On s’attendait à une période comme ça, mais elle arrive tard dans la saison…
Il y a une chose à savoir, c’est qu’on a commencé le travail le 1er août avec Zaccharie et qu’il n’a jamais eu le temps de digérer. On a enchaîné les entraînements, on ne lui a jamais laissé la possibilité d’avoir un break pour digérer tout ce qu’il avait encaissé. En décembre, il a été pris par le All-Star Game, par l’équipe de France en février. Quand il a eu une période faite pour ça, il était en protocole commotion. Quand il aura la possibilité de digérer tout ce qu’il a encaissé, on se rendra un peu compte des progrès qu’il a fait jusqu’à maintenant. Il n’y a pas d’inquiétude à avoir parce que la qualité de travail est là, l’éthique aussi, tout est bien. La réalité, c’est que l’équipe continue à avancer avec lui. Tant mieux que ça n’ait pas d’impact sur le collectif.
Comment vit-il cette période ? Forcément frustrante mais arrive-t-il à garder confiance quand même ?
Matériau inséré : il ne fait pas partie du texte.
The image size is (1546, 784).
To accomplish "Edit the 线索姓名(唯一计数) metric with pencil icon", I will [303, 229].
C’est exactement ça. Il s’autorise à être frustré mais après avoir apprécié le résultat collectif. Il est tourné vers le collectif donc il se rend compte que l’équipe et le club sont en train de faire des choses incroyables. Ce qui le frustre le plus, c’est de ne pas pouvoir aider l’équipe. Par contre, ce qui est rassurant, c’est qu’on continue à faire ce qu’on a mise en place et on se rassure dans le travail qu’on fait au quotidien. Dans un processus, il y a forcément un passage où c’est plus difficile. Le challenge, c’est de maintenir le travail, même si les résultats ne sont pas immédiats.
Vous ne le voyez pas baisser la tête ?
Non. Même des fois, on aurait tendance à creuser un peu pour lui faire dire si ça ne va pas. Lui est assez confiant. Avant Blois, il m’avait dit qu’il s’était conditionné à faire une belle prestation et qu’il s’était dit qu’il ré-enclenchait la machine sur ce match. Il n’a pas du tout baissé les bras. Il faut qu’il soit conscient de la période actuelle, plus difficile, tout en gardant en tête que ça va forcément finir par payer s’il maintient ses efforts de travail.
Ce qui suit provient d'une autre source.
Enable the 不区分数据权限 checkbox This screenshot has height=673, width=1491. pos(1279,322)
Le reproche qu’on peut lui faire, c’est de forcer un peu trop pour débloquer la situation par lui-même…
Complètement. Avec le fait d’être moins adroit en ce moment, il peut se mettre à douter un peu plus et faire des choix hésitants. Ce n’est pas quelque chose qui lui ressemble. Dans ces cas-là, on a l’impression d’être pris dans une spirale où on enchaîne les mauvais choix. C’est hyper formateur pour lui. Pour moi, c’est un très bel outil de travail pour regarder ce qui va, ce qui ne va pas, ce qu’on peut changer. On travaillait bien quand tout allait bien. Maintenant que ça va moins bien, on a encore plein de pistes à explorer. Le plus important est d’en avoir conscience et de mettre les choses en place pour y remédier.
Reste-t-il encore hermétique à tout ce qui se dit autour de lui, comme le retour des doutes ces dernières semaines ?
Totalement. Ce qui fait sa force, c’est qu’il se concentre vraiment sur le quotidien, sur le présent, et il est peu affecté par ce qui se passe les jours de matchs. Ils est peu affecté par les prévisions, les semaines et les mois à venir. Il se concentre sur le prochain entraînement, le prochain match. Pour la finale de Paris, il n’est pas affecté, ni par l’enjeu, ni par tout ce qu’il peut se dire autour de lui.
Comment vit-le fait de jouer une finale d’EuroCup ?
Il est hyper excité (il le répète). Il y a une vraie envie de faire quelque chose en équipe. Sa préoccupation est d’abord d’aller chercher le titre, d’aider l’équipe, et s’il fait un gros match, ce sera super.